Because of its breadth and detail, this is among the more difficult books I’ve tackled. In brief, Armstrong reviews the theological histories of Judaism, Christianity, and Islam, the three related monotheistic traditions. She expounds on the complex and often surprising evolution of each, from their origins through the 20th century. It is an expansive treatment, but well worth the six months it’s taken to get through it. 

I want to enumerate here the principal insights I gained. This is not a review or critique of the book, but a melange of Armstrong’s historical narrative, my own opinions, and personal reflection. In other words, it should not be attributed en toto to Armstrong.

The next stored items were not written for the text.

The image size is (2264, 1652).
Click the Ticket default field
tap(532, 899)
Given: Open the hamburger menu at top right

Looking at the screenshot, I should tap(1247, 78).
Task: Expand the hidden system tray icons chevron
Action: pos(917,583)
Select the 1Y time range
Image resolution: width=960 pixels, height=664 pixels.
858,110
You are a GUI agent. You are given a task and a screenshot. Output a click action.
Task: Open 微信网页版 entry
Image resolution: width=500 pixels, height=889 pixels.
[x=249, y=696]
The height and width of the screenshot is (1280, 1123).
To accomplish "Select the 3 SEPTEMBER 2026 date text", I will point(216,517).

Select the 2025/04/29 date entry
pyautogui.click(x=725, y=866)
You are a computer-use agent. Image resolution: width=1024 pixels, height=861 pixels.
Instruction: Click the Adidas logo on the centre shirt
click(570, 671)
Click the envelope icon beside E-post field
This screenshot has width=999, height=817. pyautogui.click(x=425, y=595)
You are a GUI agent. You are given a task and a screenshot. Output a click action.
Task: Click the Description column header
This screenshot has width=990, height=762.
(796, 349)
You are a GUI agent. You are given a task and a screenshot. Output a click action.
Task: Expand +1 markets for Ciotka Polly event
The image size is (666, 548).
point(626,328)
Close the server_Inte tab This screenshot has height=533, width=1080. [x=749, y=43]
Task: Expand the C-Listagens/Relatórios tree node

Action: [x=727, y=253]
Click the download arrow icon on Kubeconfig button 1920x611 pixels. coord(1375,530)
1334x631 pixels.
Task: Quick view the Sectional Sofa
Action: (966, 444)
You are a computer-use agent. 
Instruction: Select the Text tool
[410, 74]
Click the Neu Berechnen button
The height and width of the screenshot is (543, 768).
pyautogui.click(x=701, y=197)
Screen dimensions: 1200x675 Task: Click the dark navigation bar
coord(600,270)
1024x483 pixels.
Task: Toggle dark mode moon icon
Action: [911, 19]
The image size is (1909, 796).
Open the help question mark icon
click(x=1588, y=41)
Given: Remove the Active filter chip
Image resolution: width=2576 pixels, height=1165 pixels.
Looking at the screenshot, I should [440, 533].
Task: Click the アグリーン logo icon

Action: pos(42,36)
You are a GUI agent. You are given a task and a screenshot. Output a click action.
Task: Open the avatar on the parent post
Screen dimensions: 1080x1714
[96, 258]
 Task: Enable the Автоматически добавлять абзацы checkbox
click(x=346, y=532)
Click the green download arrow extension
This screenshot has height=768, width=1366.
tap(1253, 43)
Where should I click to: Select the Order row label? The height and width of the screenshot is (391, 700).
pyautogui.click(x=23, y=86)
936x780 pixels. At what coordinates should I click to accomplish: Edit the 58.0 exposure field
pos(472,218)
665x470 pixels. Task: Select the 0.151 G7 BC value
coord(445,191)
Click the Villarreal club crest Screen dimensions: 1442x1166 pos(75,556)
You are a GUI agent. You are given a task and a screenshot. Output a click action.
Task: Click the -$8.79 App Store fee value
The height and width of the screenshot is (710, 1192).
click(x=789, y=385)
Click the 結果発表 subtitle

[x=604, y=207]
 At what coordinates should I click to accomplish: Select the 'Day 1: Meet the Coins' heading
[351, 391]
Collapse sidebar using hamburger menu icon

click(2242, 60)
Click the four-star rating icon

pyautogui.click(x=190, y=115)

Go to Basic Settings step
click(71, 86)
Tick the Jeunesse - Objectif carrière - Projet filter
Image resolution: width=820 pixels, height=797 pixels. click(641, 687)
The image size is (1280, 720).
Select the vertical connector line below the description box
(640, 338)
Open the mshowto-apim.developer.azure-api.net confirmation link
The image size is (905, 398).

1. As individuals constrained by short lifespans, we fail to appreciate how our respective religious practices have changed over time. In all three traditions, teachings often presented as absolute have been plastic and malleable. They have all been revised and reinterpreted continuously. Since their inceptions, the respective clergies and other intelligentsia in all generations have argued about right belief and practice. In so doing, they have taken each far from its origin, to the point that rigid and dogmatic interpretation of any is absurd. In fact, Armstrong points out that, over the centuries, people have constantly reinvented the idea of God to keep it relevant to their times and their lives. In this vein, she traces the rise of modern atheism to the lessening relevance of God in a science-driven age.

2. Implicit within this book is a comment on a remarkable aspect of the human psyche: Theologians and “theologian philosophers” have repeatedly propounded and defended (even to violence and death) incredibly complex, explicit theologies woven from nothing more than vivid imaginations. The amount of energy and certainty and commitment individuals can throw into such exercise is, indeed, remarkable. I imagine psychologists have a way of characterizing this. For my part, I think it must derive from our need to create personal meaning and purpose. (See this post, and the two previous.)

3. As a group, the mystics across traditions seem to have gotten it right: What unites us is the mystery of existence and our universal desire to supersede that mystery and commune with the Divine. The way there is within the individual, inward toward some “divine spark” that animates each of us. It is not via external institutions or imaginatively constructed and imposed dogmas. Unfortunately, the inward route imposes personal responsibility and commitment. As a whole, we seem all too willing to forfeit our independence to any number of individuals and institutions claiming to have already done the work for us. 

4. Atheism is not the only other option, as the more militant atheists would have you believe: there are alternatives (OK, besides Buddhism) to the theist-nontheist argument. The mystical concept of an “ineffable” or an “absolute” argues just the opposite. I think we use the idea of a “being” in order to conceptualize something we are inherently incapable of conceptualizing. But in this context, the idea of a “being” or a deity is best thought of as a symbol. Where all three traditions have gone off the rails has been in adopting the symbol as the end in itself:  They have lost sight of the mystery their own concept of a deity symbolizes. It seems to me that true communion with the ineffable not only does not entail any such deity, it cannot do so.